ID:154168
 
Now that I've embarassed myself with easy math questions (well, easy for some of you at least), I figured I'd ask some more.

In our solar system, we have 9 planets (irrelevant fact, woohoo!). Mercury, the closest, is roughly 0.3 AUs from our star and is 600 degrees at its peak. Pluto is the furthest from our star, at roughly 40 AUs, and averages -350 degrees.

Now, the problem is that, how can you calculate the temperature of a planet (regardless of atmosphere) based on its distance from the star?

I'm lost on this, so if anyone can help...
Foomer wrote:
Now that I've embarassed myself with easy math questions (well, easy for some of you at least), I figured I'd ask some more.

In our solar system, we have 9 planets (irrelevant fact, woohoo!). Mercury, the closest, is roughly 0.3 AUs from our star and is 600 degrees at its peak. Pluto is the furthest from our star, at roughly 40 AUs, and averages -350 degrees.

Now, the problem is that, how can you calculate the temperature of a planet (regardless of atmosphere) based on its distance from the star?

I'm lost on this, so if anyone can help...

You can't calculate temperature directly, but you can calculate the amount of light/radiation received:

k/d2
k is a constant
d is the distance from the star in AUs

Now, a certain percentage of this will be reflected: This is the planet's albedo. What isn't reflected is absorbed by the planet, and that depends on its composition.

Another factor is temperature variation. This depends on the rotational speed of the planet (the slower it rotates, the more time it spends in sunlight or shadow at a stetch) and on its atmosphere. Generally speaking, I think more atmosphere would cause more stability in temperature. (Venus has a thick atmosphere, but not much temperature stability because it only completes a full rotation every 9 months.)

Lummox JR

** SUPPLIED INFORMATION **

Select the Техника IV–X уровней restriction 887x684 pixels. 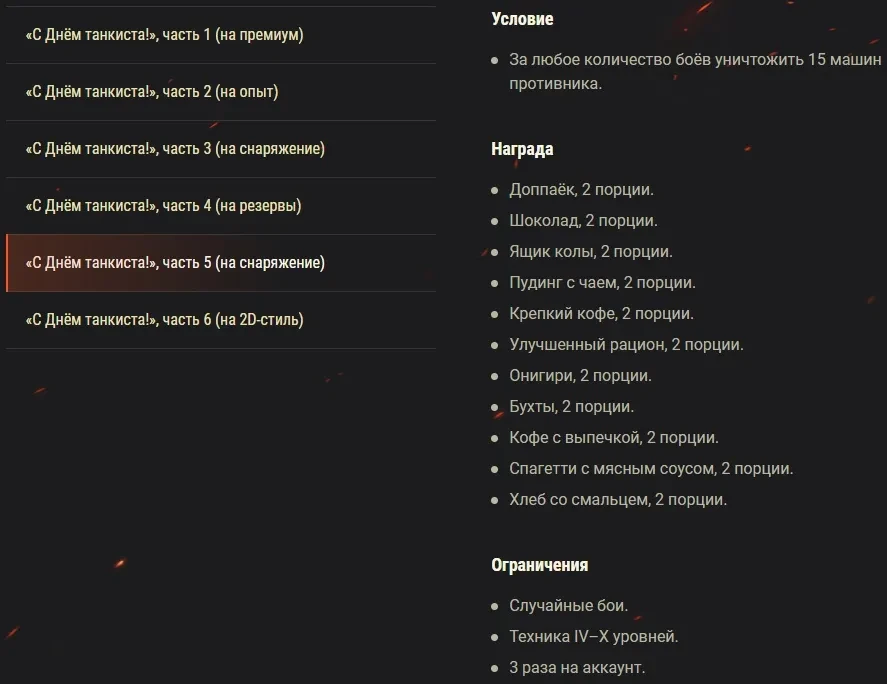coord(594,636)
...
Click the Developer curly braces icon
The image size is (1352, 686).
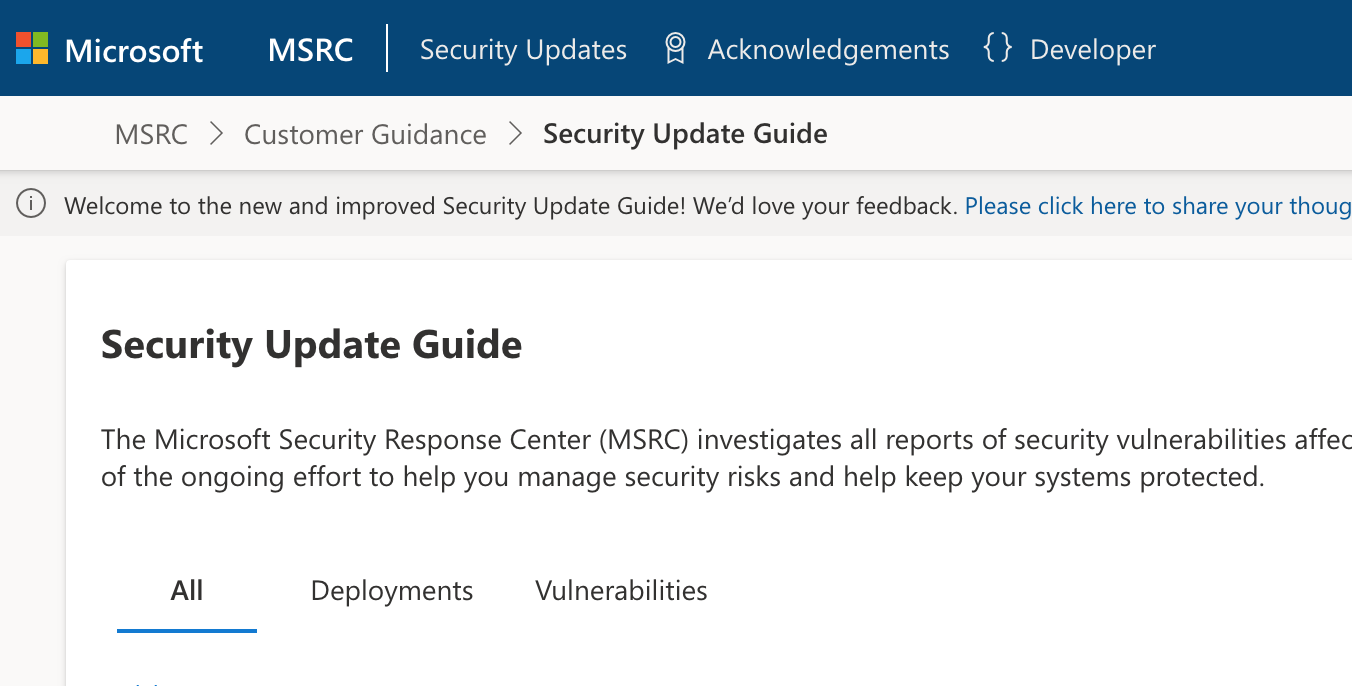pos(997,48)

** GOALS **
[1] Name every planet mentioned by name in the planet temperature thread.
[2] Answer these questions from the planet temperature thread:
(a) How far from the star does the first post place Mercury?
(b) In the formula given in the reply, what does d stand for?
(c) What does the reply call the percentage of light that a planet reflects?
[3] Quote the planet temperature thread between "You can't calculate" and "on its composition.", inclusive.

** RESULTS OF THE EXERCISE **
[1] Mercury, Pluto, Venus

[2]
(a) Roughly 0.3 AUs
(b) The distance from the star in AUs
(c) The planet's albedo

[3]
You can't calculate temperature directly, but you can calculate the amount of light/radiation received:

k/d2
k is a constant
d is the distance from the star in AUs

Now, a certain percentage of this will be reflected: This is the planet's albedo. What isn't reflected is absorbed by the planet, and that depends on its composition.